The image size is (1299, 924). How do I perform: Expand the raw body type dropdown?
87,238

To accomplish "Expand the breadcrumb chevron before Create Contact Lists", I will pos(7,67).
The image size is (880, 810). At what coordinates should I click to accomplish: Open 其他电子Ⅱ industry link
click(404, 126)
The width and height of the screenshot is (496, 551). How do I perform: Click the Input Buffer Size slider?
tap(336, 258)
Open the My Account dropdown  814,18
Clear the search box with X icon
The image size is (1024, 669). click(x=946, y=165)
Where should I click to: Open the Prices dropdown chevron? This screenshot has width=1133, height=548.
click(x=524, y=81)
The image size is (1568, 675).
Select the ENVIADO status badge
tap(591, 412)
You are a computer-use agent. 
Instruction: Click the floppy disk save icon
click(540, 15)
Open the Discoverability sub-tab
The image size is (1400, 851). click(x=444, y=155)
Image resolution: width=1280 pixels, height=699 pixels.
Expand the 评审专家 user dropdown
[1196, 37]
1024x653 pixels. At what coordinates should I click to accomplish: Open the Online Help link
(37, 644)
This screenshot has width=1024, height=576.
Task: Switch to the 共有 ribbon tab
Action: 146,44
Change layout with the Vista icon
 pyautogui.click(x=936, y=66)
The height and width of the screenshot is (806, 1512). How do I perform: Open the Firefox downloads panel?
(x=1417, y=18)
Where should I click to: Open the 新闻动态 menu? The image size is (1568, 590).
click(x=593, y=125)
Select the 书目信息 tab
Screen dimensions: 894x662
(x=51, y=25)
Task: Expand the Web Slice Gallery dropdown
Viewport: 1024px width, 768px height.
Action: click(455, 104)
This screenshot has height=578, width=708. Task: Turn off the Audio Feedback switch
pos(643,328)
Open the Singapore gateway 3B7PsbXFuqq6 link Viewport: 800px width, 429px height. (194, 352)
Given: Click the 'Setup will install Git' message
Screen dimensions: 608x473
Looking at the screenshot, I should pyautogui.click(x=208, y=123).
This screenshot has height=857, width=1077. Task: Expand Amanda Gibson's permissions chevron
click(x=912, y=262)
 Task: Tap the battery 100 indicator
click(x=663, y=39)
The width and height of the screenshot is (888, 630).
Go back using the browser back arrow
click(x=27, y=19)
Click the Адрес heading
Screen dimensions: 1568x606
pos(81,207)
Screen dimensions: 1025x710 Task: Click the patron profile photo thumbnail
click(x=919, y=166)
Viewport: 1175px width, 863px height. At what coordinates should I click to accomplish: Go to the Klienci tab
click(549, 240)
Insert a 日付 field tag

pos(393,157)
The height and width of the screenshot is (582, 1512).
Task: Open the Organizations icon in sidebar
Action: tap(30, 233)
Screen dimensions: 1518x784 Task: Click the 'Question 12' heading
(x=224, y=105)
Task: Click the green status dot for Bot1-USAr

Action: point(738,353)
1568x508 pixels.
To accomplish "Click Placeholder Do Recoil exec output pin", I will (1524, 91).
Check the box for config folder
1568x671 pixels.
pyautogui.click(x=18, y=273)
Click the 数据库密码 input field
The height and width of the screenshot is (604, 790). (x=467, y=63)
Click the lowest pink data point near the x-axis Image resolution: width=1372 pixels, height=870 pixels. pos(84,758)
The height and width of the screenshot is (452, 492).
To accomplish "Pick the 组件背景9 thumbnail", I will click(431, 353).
◆ ◆ ◆ ◆
EXERCISE REQUIREMENTS: Find and copy each line in the material above where the string "will" occurs.

EXPECTED ANSWER:
To accomplish "Expand the breadcrumb chevron before Create Contact Lists", I will pos(7,67).
Given: Click the 'Setup will install Git' message
To accomplish "Click Placeholder Do Recoil exec output pin", I will (1524, 91).
To accomplish "Pick the 组件背景9 thumbnail", I will click(431, 353).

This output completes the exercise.